Assignment> Give again, exactly and without pictures, the lines running from the line with "Given: Click the View code document icon" to the end of the records below.

(Stored data entries)
###

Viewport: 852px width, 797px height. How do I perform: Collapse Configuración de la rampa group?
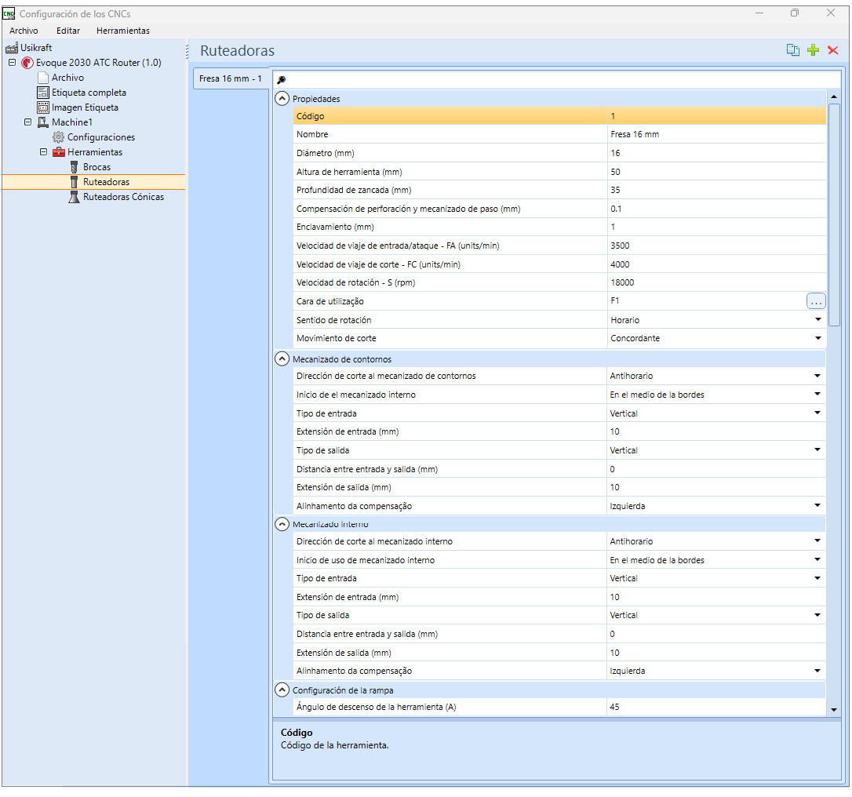click(x=282, y=690)
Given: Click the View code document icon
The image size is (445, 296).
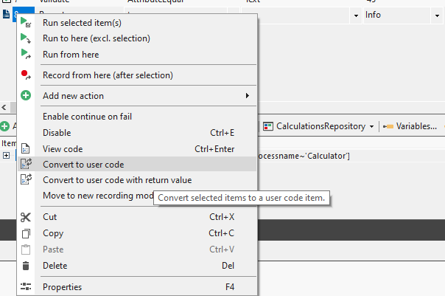Looking at the screenshot, I should [x=26, y=149].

###

Output below>
Given: Click the View code document icon
The image size is (445, 296).
Looking at the screenshot, I should [x=26, y=149].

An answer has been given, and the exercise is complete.